__Excerpt to read__.
27 August 1943: a VASP Junkers Ju 52/3mg3e registration PP-SPD flying from São Paulo–Congonhas to Rio de Janeiro–Santos Dumont struck a building of the Naval Academy located close to the airport shortly after the second attempt to land at Rio under fog. The aircraft broke in two and one part fell in the water. Of the 21 passengers and crew, three survived.
12 September 1954: a Cruzeiro do Sul Douglas C-47A-70-DL registration PP-CDJ flying from Rio de Janeiro–Santos Dumont to São Paulo–Congonhas was forced to return to Rio de Janeiro due to technical problems and bad weather at São Paulo. On finals to Rio de Janeiro the aircraft came in too high. An overshoot was attempted but the aircraft descended and crashed into the Guanabara Bay. Six passengers out of 30 occupants died.
1 February 1958: a Lóide Aéreo Nacional Douglas DC-4 registration PP-LEM operating the night flight 730 to Fortaleza, during takeoff experienced a failure of engine no. 4. Takeoff was aborted and 100m before the end of the runway, a tire from the landing gear burst, causing the aircraft to run off the side of the runway and burst into flames. Of the 72 passengers and crew aboard, 5 died.
31 May 1958: a cargo Paraense Curtiss Commando registration PP-BTB crashed shortly after take-off of unknown causes. The crew of 4 died.

__Supplied information__.
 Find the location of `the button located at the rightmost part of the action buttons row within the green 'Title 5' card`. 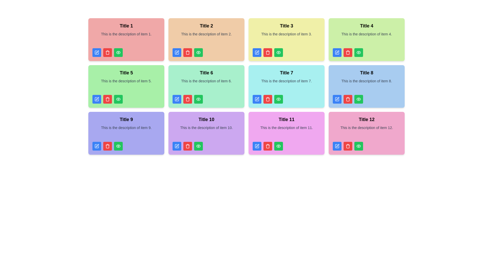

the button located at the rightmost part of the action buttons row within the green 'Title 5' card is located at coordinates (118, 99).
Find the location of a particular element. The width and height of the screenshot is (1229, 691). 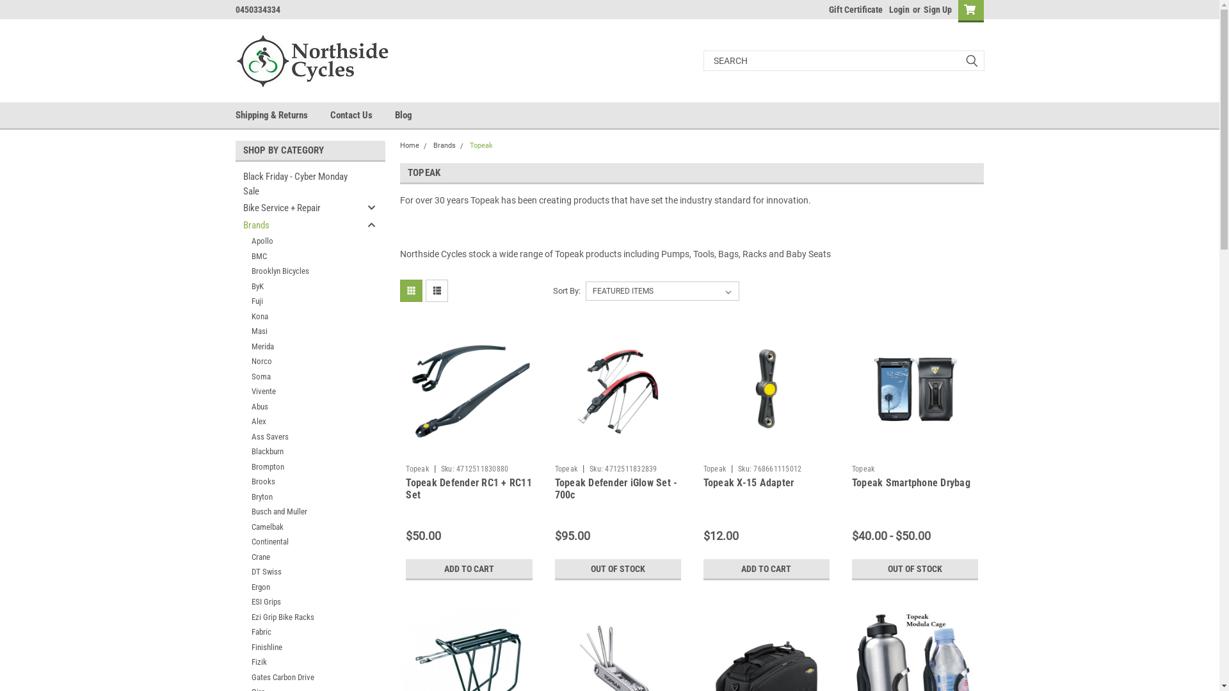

__What you will do__. Carry on the chronology of Brazilian air accidents above, continuing after the 31 May 1958 entry.

__Exercise answer__.
30 December 1958: a VASP Saab 90 Scandia registration PP-SQE flying from Rio de Janeiro–Santos Dumont to São Paulo–Congonhas experienced a failure of engine no.1 during climb-out after takeoff. The pilot initiated an emergency return to the airport, but during its second turn the aircraft stalled and crashed into Guanabara Bay. Of the 34 passengers and crew aboard, 20 died.
25 February 1960 (1960 Rio de Janeiro mid-air collision): a Real Transportes Aéreos Douglas DC-3 registration PP-AXD operating flight 751 from Campos dos Goytacazes to Rio de Janeiro–Santos Dumont collided in the air over Guanabara Bay close to the Sugarloaf Mountain with a United States Navy Douglas R6D-1 (DC-6A) registration 131582 flying from Buenos Aires–Ezeiza to Rio de Janeiro–Galeão Air Force Base. The probable causes of the accident are disputed, but include error of personnel and faulty equipment.  All 26 passengers and crew of the Brazilian aircraft died. Of the 38 occupants of the American aircraft, only three survived.
24 June 1960: a Real Transportes Aéreos Convair CV-340 registration PP-YRB flying from Belo Horizonte-Pampulha to Rio de Janeiro–Santos Dumont crashed into Guanabara Bay in the vicinity of Rio de Janeiro–Galeão due to unknown causes. All 54 passengers and crew died.
12 April 1972: a VASP NAMC YS-11A registration PP-SMI flying from São Paulo–Congonhas to Rio de Janeiro–Santos Dumont flew into the side of a mountain while on descent 50 km north of Rio de Janeiro due to pilot mistake. All 25 passengers and crew died.
23 October 1973: a VASP NAMC YS-11A registration PP-SMJ flying from Rio de Janeiro–Santos Dumont to Belo Horizonte-Pampulha aborted its takeoff, overran the runway, and slid into Guanabara Bay. Of the 65 passengers and crew, 8 passengers died.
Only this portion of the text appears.